Court OKs BCBG Chapter 11 Plan, Rejects $7M Parachute
A New York bankruptcy judge approved fashion house BCBG Max Azria Group Inc.’s Chapter 11 plan Tuesday while rejecting founder Max Azria’s wife’s claim for a $7 million golden parachute.
At a hearing, U.S. Bankruptcy Judge Shelley C. Chapman disposed of what the BCBG said was the last unresolved objection to the plan to sell the company’s intellectual property, stores and other assets to two separate companies while rejecting the argument that Lubov Azria’s post-bankruptcy termination gave her an administrative claim for the termination payment in her prebankruptcy employment contract.
The fashion house, founded by Max Azria in 1989, had filed for Chapter 11 protection in March with the hope of restructuring more than $500 million worth of debt.
Over the past three decades, the high-end purveyor of womenswear grew to more than 550 stores across the U.S., Canada, Europe and Japan. After years of success, the company saw a downturn in net sales over the past few years, declining more than 20 percent since 2014 to approximately $615 million in the most recent fiscal year, according to court documents.
The Chapter 11 plan approved by the court calls for New York-based Marquee Brands, a brand acquisition, licensing and development company, to acquire the rights to BCBG’s intellectual property for $108.1 million, while Hong Kong-based apparel, footwear and fashion accessories company Global Brands would take over marketing, sale and distribution of BCBG brands along with the debtor's wholesale operations, online sales platform and 42 standalone brick-and-mortar locations for $23 million.
BCBG creditor Allerton Funding LLC will receive a junior interest in the intellectual property royalties until the $55 million in loans Allerton made to BCBG are paid off. Creditor Guggenheim Partners is to receive $1.75 million and the unsecured creditors $900,000.
BCBG attorney Joshua Sussberg of Kirkland & Ellis LLP told the court the plan will insure then business will continue to operate.
“Everyone's wearing BCBG, and everyone will continue to wear BCBG,” he said.
Judge Chapman overturned the last objections by the U.S. trustee to the release and exculpation provisions and approved the plan.
Sussberg said all other plan objections had either been dropped or resolved, or are in the process of being resolved, including one by the Azrias arguing the plan that does not allow certain impaired creditors like themselves to opt out of releasing affiliated third parties like secured lender Guggenheim Partners from fallout litigation. He said the plan was amended to exclude the Azrias from the releases.

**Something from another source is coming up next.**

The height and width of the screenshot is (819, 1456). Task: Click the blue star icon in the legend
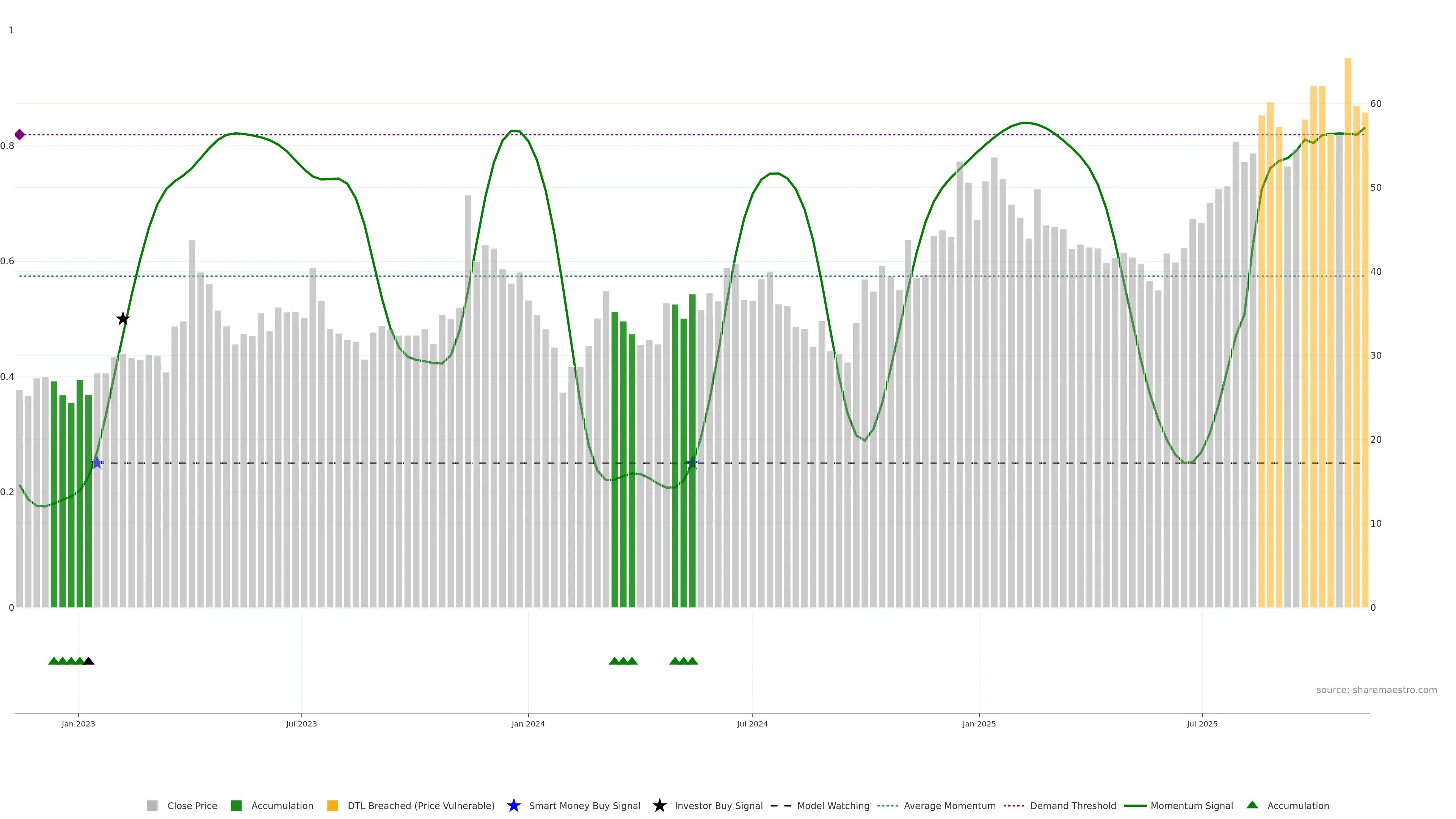[x=513, y=805]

Judge Chapman also heard attorneys for Lubov Azria, who has been chief creative officer of the company and was terminated just after the bankruptcy filing, argue Tuesday for a $5 million claim against the bankruptcy estate. She sought the payment based on a termination clause in her employment agreement, but in April Judge Chapman said the company could cancel the contract.

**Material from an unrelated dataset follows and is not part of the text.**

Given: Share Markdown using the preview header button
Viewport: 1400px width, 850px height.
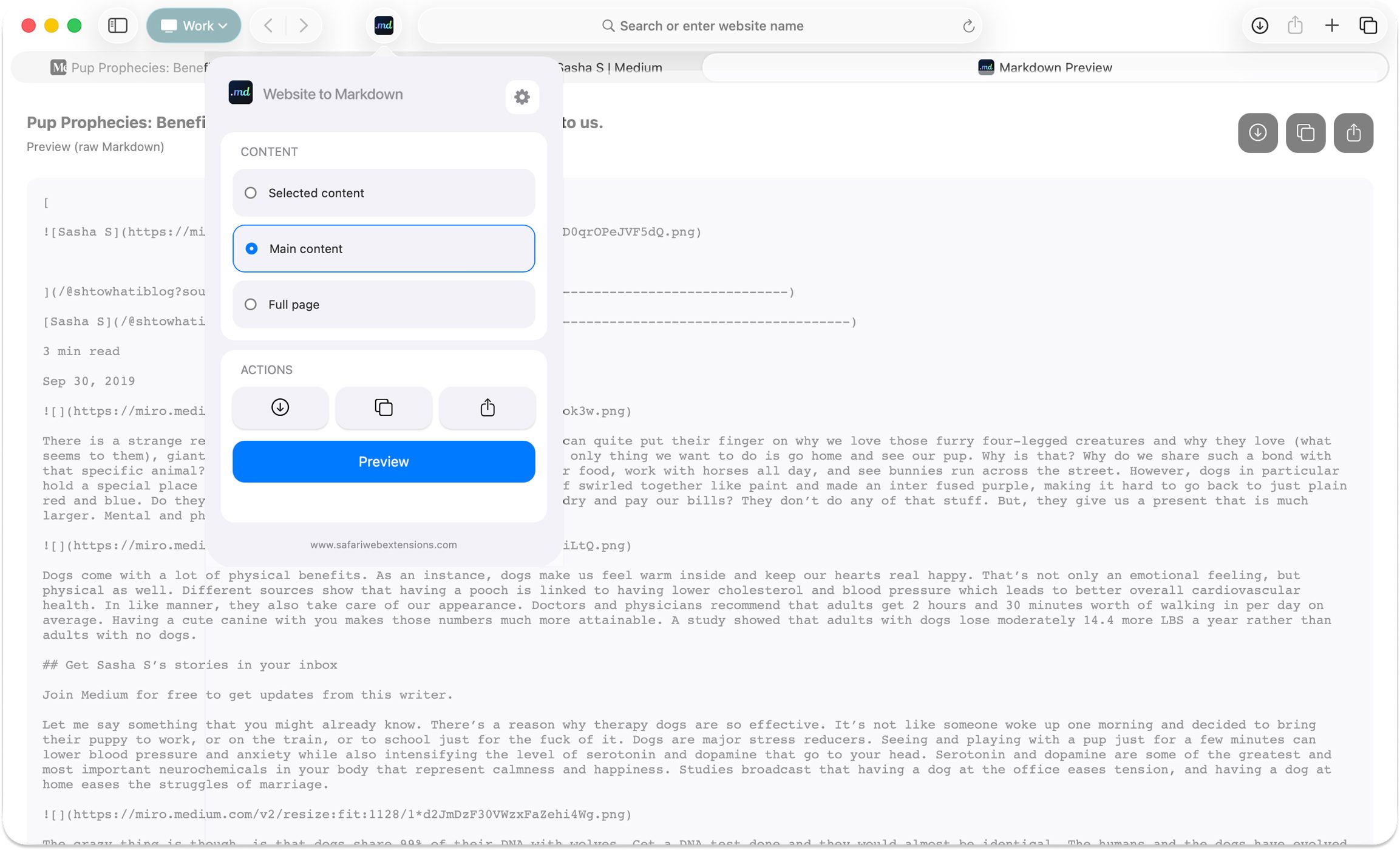Looking at the screenshot, I should tap(1353, 132).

However, in a filing last week the Azrias argued that because she was fired as part of headcount reductions after the bankruptcy the payment constituted post-petition severance pay and was an allowed administrative expense.
At the hearing Sussberg countered that the payment was based on a prepetition contract and that there was “zero question” that is was a general unsecured claim, and Judge Chapman ruled in favor of BCBG's objection to the claim.
“Despite spending the entire weekend on this case I don’t see anything that supports your argument,” she said while quizzing the Azrias’ attorneys during the hearing.
BCBG is represented by Joshua A. Sussberg, Christopher Marcus, James H.M. Sprayregen and Benjamin M. Rhode of Kirkland & Ellis LLP.
The Azrias are represented by Thomas E. Patterson, Robert J. Pfister and Sasha M. Gurvitz of Klee Tuchin Bogdanoff & Stern LLP and Martin D. Singer and Todd S. Eagan of Lavely & Singer PC.
The U.S. trustee is represented by Brian S. Masumoto of the U.S. Department of Justice.
The case is In re: BCBG Max Azria Global Holdings LLC et al., case number 1:17-bk-10466, in the U.S. Bankruptcy Court for the Southern District of New York.